Forget beards and sandals. The leading open-source file systems are enterprise-class big hitters, with advanced features and massive, often parallel, scalability. Sure, many are under development and marked as unstable, but a small but significant number of open source file systems are torture-tested, running in production environments, and offer attractive benefits.
ZFS and GlusterFS lead the way
ZFS was developed by Sun Microsystems, which launched it in 2004 as a component of Solaris. It has since been released as part of OpenSolaris, but is also available as a standalone package.
The main features of this 128-bit open source file system are its ability to manage very large file systems, block-level data deduplication its protection from bit rot (AKA, silent corruption) by near-constant disk checksumming, and automatic repair. It also performs copy-on-write (COW), which writes data to a new disk block before changing pointers and committing the write. This means the file system is always consistent, and enables other features such as snapshotting of live data.
ZFS also provides volume cloning and management, which includes the ability to grow and shrink volumes. It can span and stripe across multiple volumes using RAID.
ZFS is the basis for a number of storage OSes, such as FreeNAS and NexentaStor, and can also be installed into Linux. ZFS is not a parallel file system, however, as it depends on NFS for its base file system capability. That will change when pNFS is ready, which is likely in the next year or so.
Red Hat's GlusterFS is an open source file system with parallel capability that scales to a claimed 27 brontobytes (1.24 x1027 bytes). It is aimed at those, such as cloud providers, who need a scalable, POSIX-compliant file system in the data centre.

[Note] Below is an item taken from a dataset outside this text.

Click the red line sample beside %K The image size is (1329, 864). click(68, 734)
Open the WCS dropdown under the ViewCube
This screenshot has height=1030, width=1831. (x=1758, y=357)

It uses either its native file system connectivity, CIFS or NFS, to connect multiple servers and clients to its virtual storage pool, and provides a single global namespace, with files and metadata distributed across multiple systems. Features include distributed, replicated and/or striped volumes, high availability, and the ability to store files in a number of formats, including the Linux standards ext3/ext4.
Hadoop and others
Apache.org's Hadoop underpins Google's international data centres that allow the search engine company to deliver results quickly. Aimed at big data applications, it is designed to scale from single servers to thousands of machines, each offering local computation and storage.

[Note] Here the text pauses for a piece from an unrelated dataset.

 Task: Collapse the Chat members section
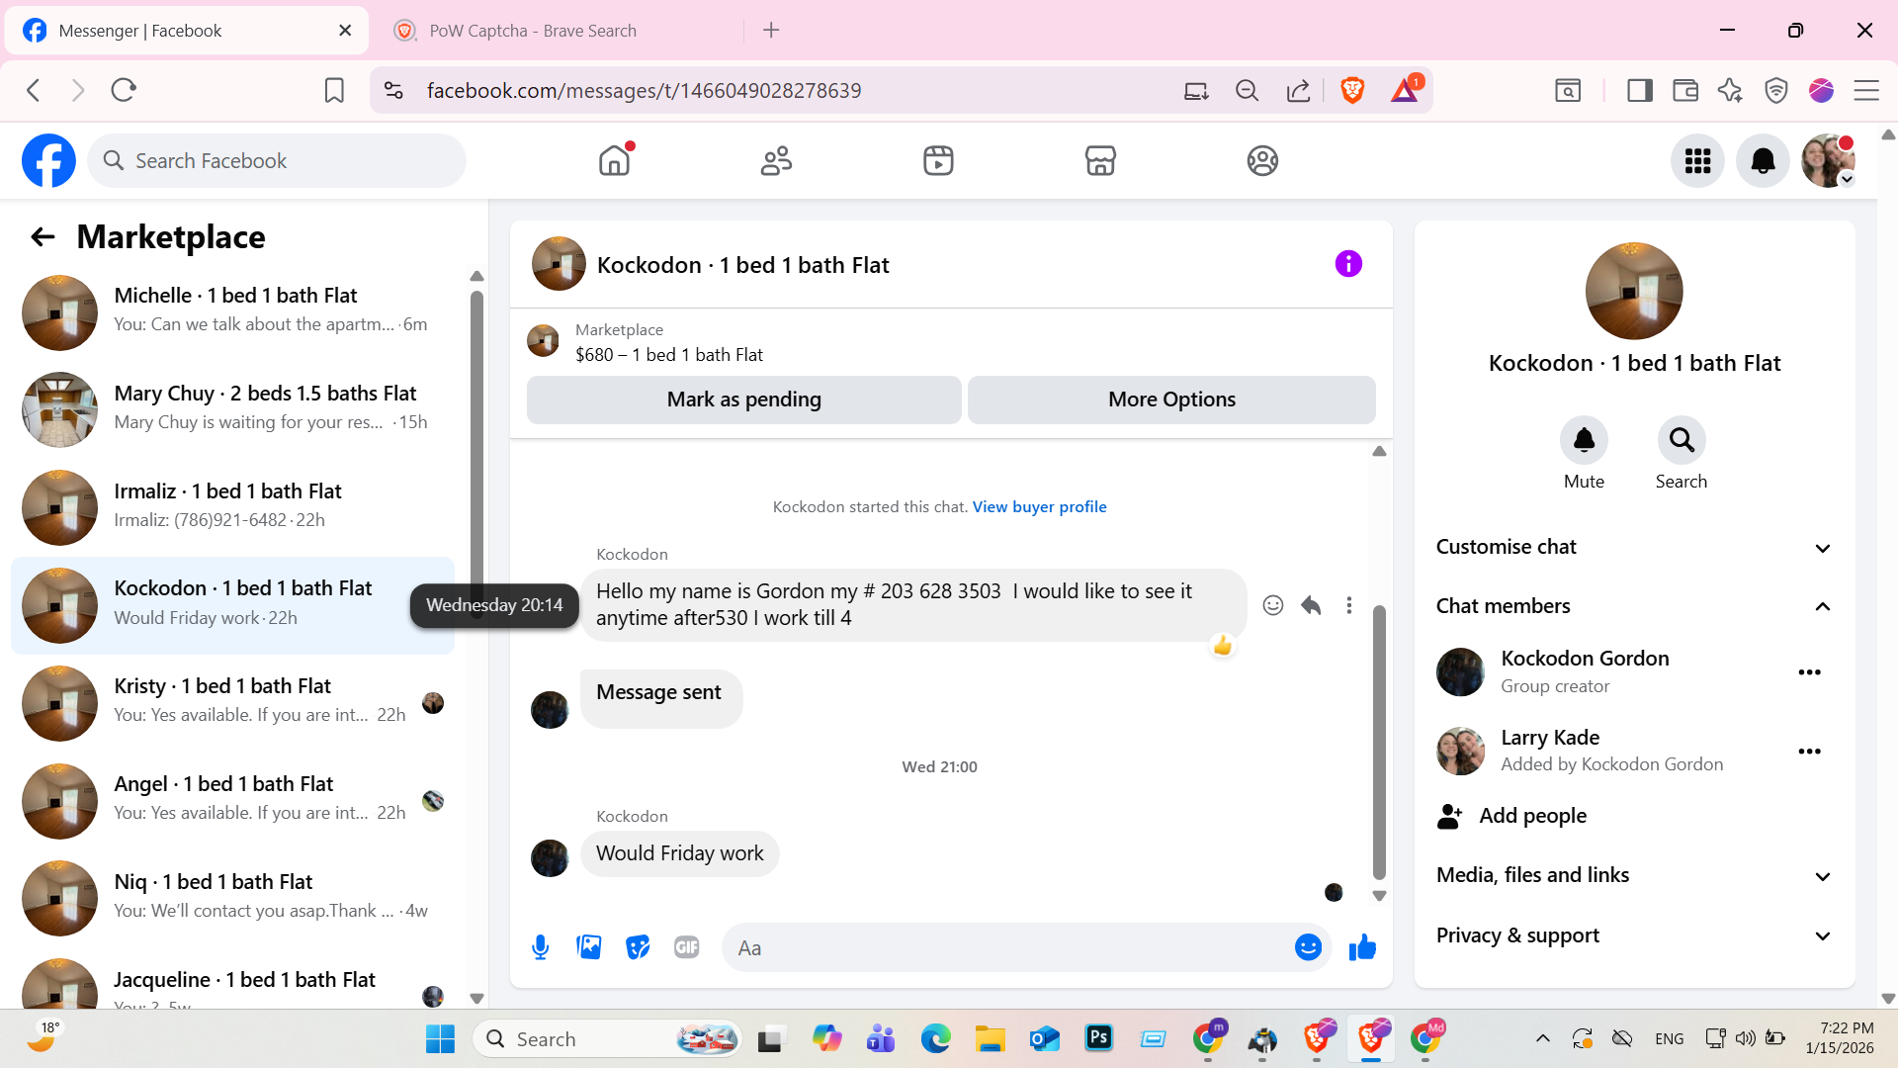coord(1633,606)
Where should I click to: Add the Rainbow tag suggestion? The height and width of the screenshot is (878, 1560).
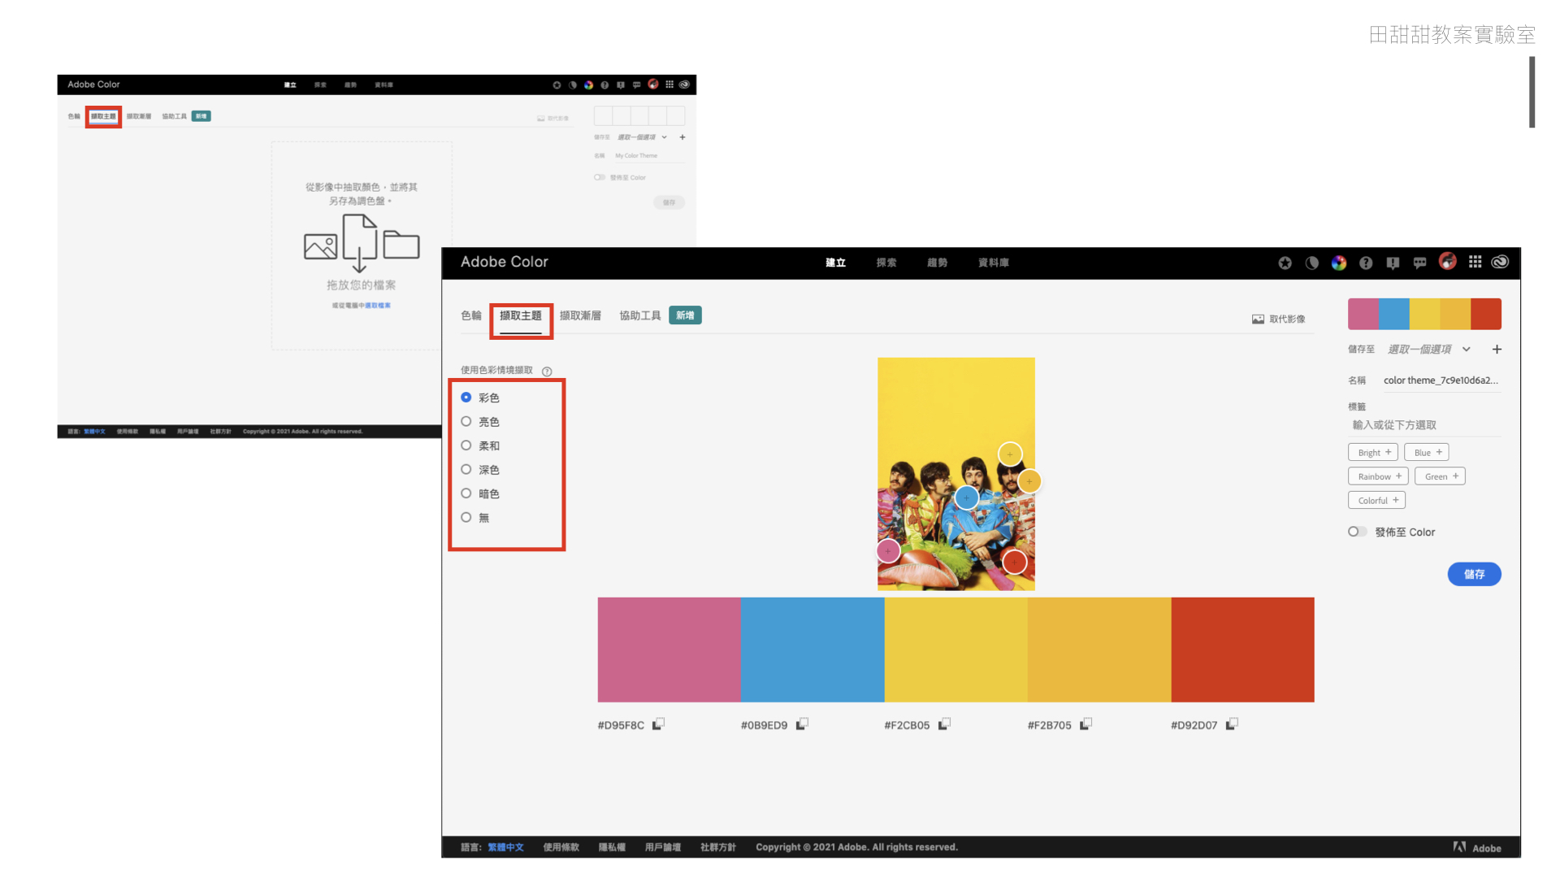click(x=1379, y=476)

Hadoop's primary file storage mechanism is HDFS, which creates multiple replicas of data blocks and distributes them on compute nodes throughout a cluster. As an alternative, Hadoop can use GlusterFS, which Red Hat says enables simultaneous file-based and object-based access within Hadoop, eliminating the central metadata server and adding fault tolerance.
Another open source file system is BTRFS, a Linux-based COW file system featuring fault tolerance, space-efficiency, snapshotting, and easy administration. With a feature set similar to that of ZFS, it includes compression, defragmentation, checksumming and RAID, along with incremental backups and volume scrubbing, and will convert files from existing ext3/4 systems. Many features remain under development, however, and are considered unstable.
Ext3cow is based on ext3, and supports versioning through copy-on-write so you can access previous versions of files. The developers claim performance-equivalence to ext3, but there is no way of converting from ext3 to ext3cow, except by copying from one medium to another.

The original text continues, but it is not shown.